The paper describes an engineering framework (LGAA Wrapper reusing MV diffusion layers, LGAA Switcher for alignment, LGAA Decoder for 2DGS+PBR prediction) that builds on external pre-trained models trained on billions of images. The central data-efficiency claim (finetuning on 69k instances) is presented as an empirical outcome of prior preservation rather than a quantity defined by or fitted to the target 3D results themselves. No equations, self-definitional loops, fitted-input predictions, or load-bearing self-citations appear in the provided text; the derivation chain consists of architectural choices justified by external diffusion priors and validated through quantitative/qualitative experiments.

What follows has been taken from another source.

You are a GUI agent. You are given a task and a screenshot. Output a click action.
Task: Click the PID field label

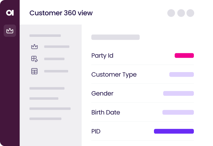96,131

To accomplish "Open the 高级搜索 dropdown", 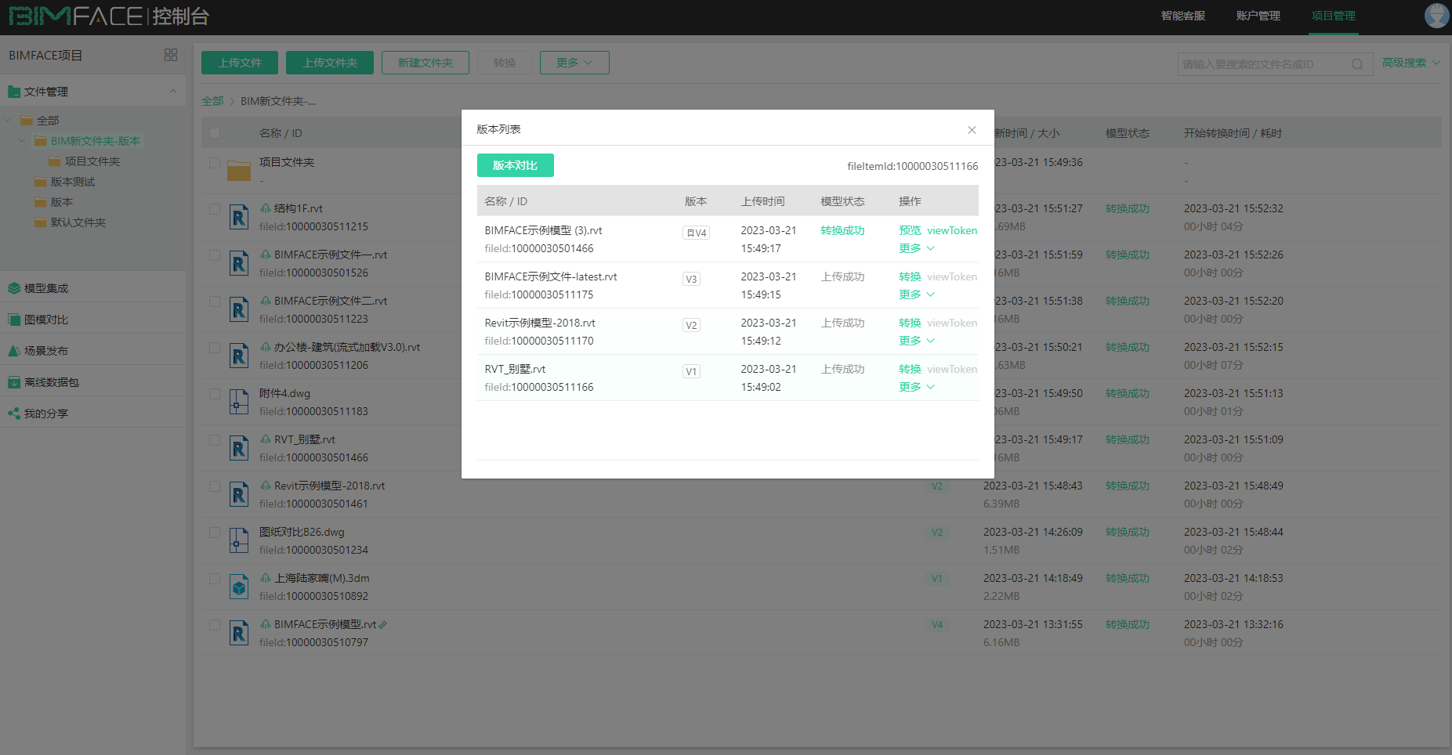I will coord(1410,63).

Axiom & Free-Parameter Ledger

0 free parameters · 1 axioms · 3 invented entities

The central claim rests on the effectiveness of the modular adapter design in preserving pre-trained 2D diffusion knowledge while adapting to 3D PBR output; this depends on domain assumptions about diffusion model capabilities and introduces several new invented components without independent falsifiable evidence beyond the claimed experiments.

axioms (1)
  • domain assumption Multi-view diffusion models encapsulate knowledge acquired from billions of images that can be reused for better convergence in 3D tasks.
    Invoked in the abstract to justify the Wrapper component and data-efficient finetuning.
invented entities (3)
  • LGAA Wrapper no independent evidence
    purpose: Reuses and adapts network layers from MV diffusion models
    New modular component introduced to encapsulate and adapt 2D priors.
  • LGAA Switcher no independent evidence
    purpose: Aligns multiple LGAA Wrapper layers encapsulating different knowledge for geometry and PBR
    New component to incorporate multiple diffusion priors.
  • LGAA Decoder no independent evidence
    purpose: Tamed variational autoencoder to predict 2D Gaussian Splatting with PBR channels
    New decoder design for the 3D output representation.